* **THE PROBLEM**
Which lines of the data contain the string "agent"? Copy every one of them.
****************************************
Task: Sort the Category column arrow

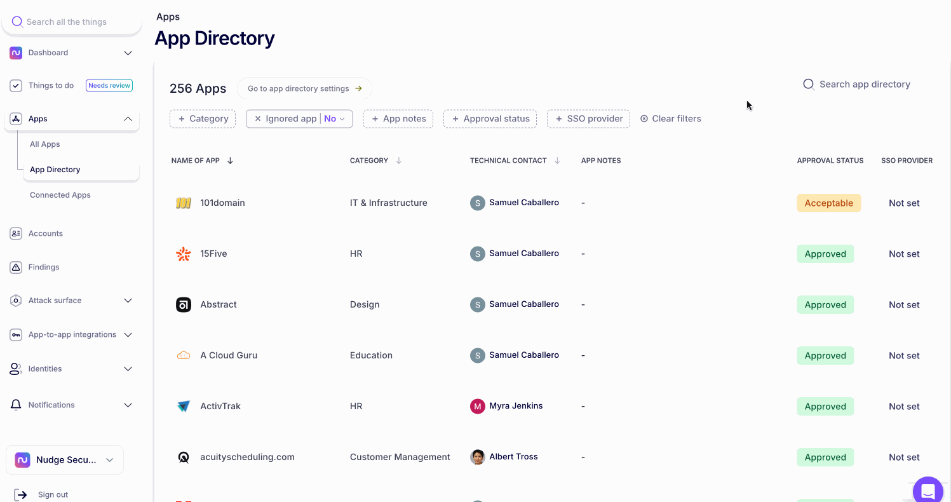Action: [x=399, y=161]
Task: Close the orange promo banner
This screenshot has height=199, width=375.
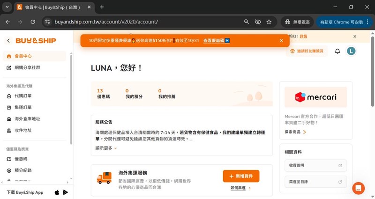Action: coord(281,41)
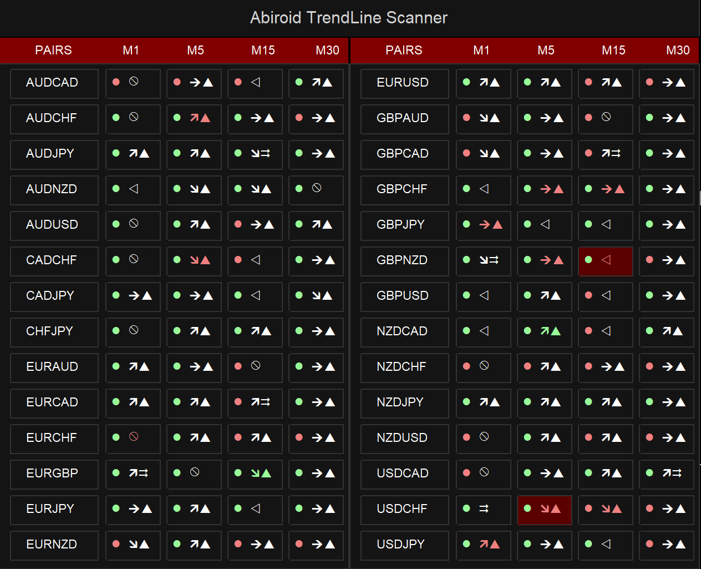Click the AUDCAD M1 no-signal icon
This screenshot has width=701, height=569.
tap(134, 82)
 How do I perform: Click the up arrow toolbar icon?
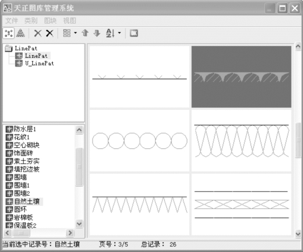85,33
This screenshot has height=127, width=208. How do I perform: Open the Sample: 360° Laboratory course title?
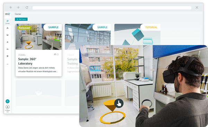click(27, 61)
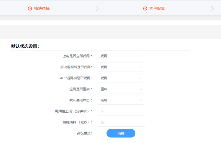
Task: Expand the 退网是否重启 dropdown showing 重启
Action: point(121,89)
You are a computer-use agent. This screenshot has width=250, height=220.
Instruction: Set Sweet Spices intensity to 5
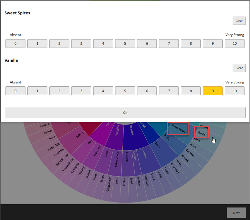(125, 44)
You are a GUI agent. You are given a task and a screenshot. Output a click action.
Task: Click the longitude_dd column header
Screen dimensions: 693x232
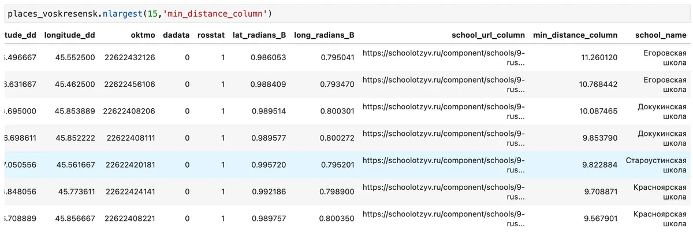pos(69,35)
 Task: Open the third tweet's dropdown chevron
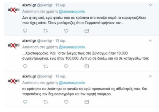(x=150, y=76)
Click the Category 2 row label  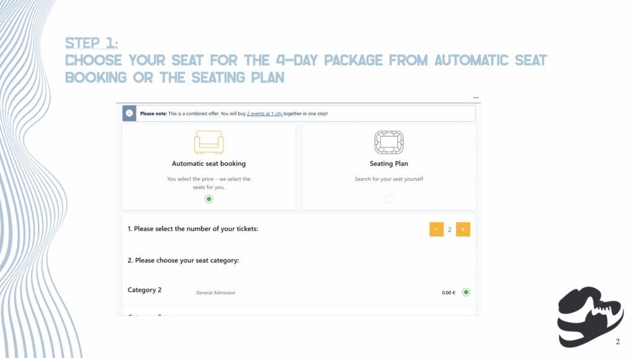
****************************************
* **EXERCISE SOLUTION**
You are a computer-use agent. This screenshot has width=250, height=220.
You are a GUI agent. You are given a task and a screenshot. Output a click action.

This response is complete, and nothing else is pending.